_DATA FOR PROCESSING_
.....
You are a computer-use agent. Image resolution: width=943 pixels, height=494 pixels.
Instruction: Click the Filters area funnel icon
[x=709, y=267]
.....
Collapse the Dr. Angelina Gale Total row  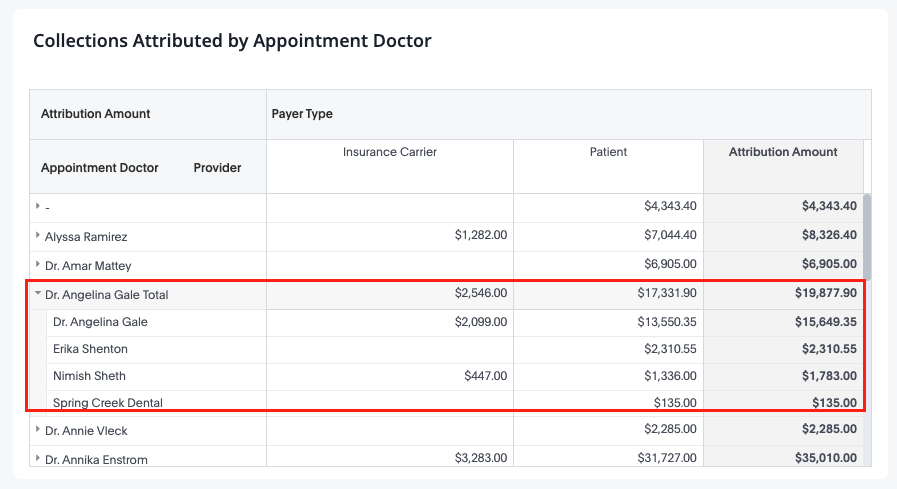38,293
.....
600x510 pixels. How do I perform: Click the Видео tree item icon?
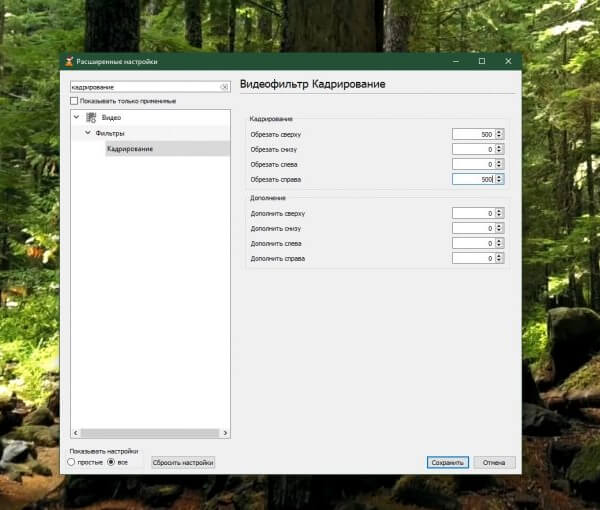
.....
_WHAT IS REQUIRED_
For every line of the records that has the word "pixels" in it, make a copy.

_TASK ANSWER_
You are a computer-use agent. Image resolution: width=943 pixels, height=494 pixels.
600x510 pixels. How do I perform: Click the Видео tree item icon?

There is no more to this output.